◆ **AVAILABLE DATA**:
-------------------------

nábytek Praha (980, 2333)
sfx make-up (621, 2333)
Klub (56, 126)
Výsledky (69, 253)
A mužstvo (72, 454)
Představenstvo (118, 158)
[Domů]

-------------------------

◆ **WHAT THE TASK REQUIRES**: Return the listing exactly as it was given to you, with every line intact.

◆ **ANSWER SPACE**:
nábytek Praha (980, 2333)
sfx make-up (621, 2333)
Klub (56, 126)
Výsledky (69, 253)
A mužstvo (72, 454)
Představenstvo (118, 158)
[Domů]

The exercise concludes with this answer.